Compositional Transduction with Latent Analogies for Offline Goal-Conditioned Reinforcement Learning¶
Conference: ICML2026
arXiv: 2605.20609
Code: https://rllab-snu.github.io/projects/CTA/
Area: robotics
Keywords: Offline goal-conditioned reinforcement learning, compositional generalization, analogical transduction, temporal distance difference fields, bilinear transduction
TL;DR¶
This paper proposes CTA (Compositional Transduction with latent Analogies), which factorizes goal-reaching tasks into "task-intrinsic analogies" and "task-extrinsic context." By utilizing temporal distance difference fields as analogy representations and combining them with bilinear transduction to extrapolate to unseen analogy-context combinations, CTA outperforms the strongest baseline by approximately 42% on OGBench manipulation environments.
Background & Motivation¶
Background: Offline goal-conditioned reinforcement learning (offline GCRL) aims to train a general goal-reaching agent from reward-free offline data. Existing methods primarily achieve compositional generalization through trajectory stitching, which connects temporally adjacent segments to synthesize new goal-reaching behaviors.

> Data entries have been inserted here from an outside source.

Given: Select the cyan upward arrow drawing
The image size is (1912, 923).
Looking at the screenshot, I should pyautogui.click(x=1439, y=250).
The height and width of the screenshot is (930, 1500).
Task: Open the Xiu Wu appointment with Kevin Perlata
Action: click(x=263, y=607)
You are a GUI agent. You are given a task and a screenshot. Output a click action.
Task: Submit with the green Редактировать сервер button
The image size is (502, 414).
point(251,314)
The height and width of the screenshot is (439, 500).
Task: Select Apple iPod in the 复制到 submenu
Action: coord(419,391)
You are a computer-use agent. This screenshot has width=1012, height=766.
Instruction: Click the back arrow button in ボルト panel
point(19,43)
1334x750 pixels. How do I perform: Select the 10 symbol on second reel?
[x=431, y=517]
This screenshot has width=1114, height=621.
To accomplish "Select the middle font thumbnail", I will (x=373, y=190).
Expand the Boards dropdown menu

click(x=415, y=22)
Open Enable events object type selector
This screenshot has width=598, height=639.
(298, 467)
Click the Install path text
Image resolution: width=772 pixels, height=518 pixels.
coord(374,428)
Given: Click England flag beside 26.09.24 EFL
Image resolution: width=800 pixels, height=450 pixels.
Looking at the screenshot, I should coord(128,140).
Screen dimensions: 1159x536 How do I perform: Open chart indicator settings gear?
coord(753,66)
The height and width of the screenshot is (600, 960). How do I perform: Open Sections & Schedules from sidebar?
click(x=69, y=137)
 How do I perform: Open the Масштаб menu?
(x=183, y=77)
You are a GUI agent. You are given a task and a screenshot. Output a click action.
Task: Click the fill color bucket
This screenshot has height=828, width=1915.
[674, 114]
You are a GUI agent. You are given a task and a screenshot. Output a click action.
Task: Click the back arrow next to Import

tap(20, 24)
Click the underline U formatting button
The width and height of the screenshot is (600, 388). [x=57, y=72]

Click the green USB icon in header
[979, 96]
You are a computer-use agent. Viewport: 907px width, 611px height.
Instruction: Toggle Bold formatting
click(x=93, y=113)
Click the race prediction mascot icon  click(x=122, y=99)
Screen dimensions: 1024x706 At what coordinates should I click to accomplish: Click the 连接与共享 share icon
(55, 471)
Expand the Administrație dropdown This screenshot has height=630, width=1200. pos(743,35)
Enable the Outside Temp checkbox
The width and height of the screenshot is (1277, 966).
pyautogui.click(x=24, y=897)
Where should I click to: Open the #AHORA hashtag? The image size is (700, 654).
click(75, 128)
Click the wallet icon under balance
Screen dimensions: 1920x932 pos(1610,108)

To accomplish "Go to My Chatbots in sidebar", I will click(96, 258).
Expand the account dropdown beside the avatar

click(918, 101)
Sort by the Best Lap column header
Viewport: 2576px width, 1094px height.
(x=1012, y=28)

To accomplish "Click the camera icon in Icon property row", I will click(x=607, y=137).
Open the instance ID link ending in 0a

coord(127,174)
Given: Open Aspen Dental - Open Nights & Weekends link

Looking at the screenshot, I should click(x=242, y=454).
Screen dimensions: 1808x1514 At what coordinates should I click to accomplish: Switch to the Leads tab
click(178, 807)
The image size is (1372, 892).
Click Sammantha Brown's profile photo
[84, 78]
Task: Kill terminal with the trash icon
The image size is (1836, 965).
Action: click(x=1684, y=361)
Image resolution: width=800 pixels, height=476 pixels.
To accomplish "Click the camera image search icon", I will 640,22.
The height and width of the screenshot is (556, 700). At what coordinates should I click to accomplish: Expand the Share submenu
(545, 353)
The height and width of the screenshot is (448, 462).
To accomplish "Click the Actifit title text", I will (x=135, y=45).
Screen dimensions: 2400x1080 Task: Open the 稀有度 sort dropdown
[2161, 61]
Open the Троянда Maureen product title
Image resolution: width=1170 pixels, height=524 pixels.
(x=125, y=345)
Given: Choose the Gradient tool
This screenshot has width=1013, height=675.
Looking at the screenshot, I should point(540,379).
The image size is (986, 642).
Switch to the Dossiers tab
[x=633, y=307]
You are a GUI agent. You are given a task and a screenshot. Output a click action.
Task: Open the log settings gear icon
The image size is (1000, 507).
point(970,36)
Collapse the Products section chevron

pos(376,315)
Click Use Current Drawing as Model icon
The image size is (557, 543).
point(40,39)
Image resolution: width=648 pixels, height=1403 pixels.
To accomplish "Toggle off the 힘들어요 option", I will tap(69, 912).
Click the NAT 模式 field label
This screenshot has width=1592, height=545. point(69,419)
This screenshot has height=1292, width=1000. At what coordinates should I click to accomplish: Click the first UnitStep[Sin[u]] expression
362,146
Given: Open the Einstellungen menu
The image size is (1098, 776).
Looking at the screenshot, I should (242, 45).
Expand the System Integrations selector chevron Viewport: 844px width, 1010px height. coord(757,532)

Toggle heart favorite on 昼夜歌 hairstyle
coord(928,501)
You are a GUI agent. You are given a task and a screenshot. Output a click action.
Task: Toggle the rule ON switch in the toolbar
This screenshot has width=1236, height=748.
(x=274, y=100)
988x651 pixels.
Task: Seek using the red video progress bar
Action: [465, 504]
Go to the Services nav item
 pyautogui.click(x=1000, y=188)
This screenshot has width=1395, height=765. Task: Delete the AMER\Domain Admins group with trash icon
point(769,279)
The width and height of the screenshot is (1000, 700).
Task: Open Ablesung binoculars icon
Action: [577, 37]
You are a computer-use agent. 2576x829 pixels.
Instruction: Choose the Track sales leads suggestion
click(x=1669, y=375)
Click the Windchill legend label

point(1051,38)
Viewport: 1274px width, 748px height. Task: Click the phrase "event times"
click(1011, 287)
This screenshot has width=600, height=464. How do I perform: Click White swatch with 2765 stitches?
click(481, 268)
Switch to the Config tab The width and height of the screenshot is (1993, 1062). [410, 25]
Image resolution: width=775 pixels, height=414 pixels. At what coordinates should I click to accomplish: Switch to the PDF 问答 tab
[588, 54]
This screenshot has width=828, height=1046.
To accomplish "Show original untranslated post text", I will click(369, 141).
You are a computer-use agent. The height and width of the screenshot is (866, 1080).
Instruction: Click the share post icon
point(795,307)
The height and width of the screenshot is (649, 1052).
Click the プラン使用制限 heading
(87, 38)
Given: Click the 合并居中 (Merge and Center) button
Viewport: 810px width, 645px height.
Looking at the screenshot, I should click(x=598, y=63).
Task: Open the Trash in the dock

Limitations of Prior Work: Trajectory stitching can only combine behavior segments that are temporally adjacent but fails to address a complementary compositional requirement: reusing the same task-relevant behavioral transformation under different task-irrelevant contexts. For instance, an agent might learn to open a drawer while a window is open, but it fails to transfer this behavior when the window is closed, as the specific combination of these contexts was never co-present in the training data.
Key Challenge: Offline data is limited and cannot cover all "task \(\times\) context" combinations. Existing methods lack a mechanism to decouple and recombine task-intrinsic transformations (e.g., opening a drawer) from task-extrinsic contexts (e.g., window status), leading to generalization failure on unseen combinations.
Goal: (1) Define "analogy" and provide a learnable representation; (2) Solve the out-of-distribution (OOC) extrapolation problem for unseen analogy-context combinations.
Key Insight: The authors observe that the quasimetric space induced by the optimal temporal distance \(d^*(s,g)\) is invariant to task-extrinsic contexts. Furthermore, the temporal distance difference field of a state-goal pair, \(\alpha(s,g)(x) = d^*(x,g) - d^*(x,s)\), encodes the task-intrinsic displacement and is sufficient to support optimal goal-reaching.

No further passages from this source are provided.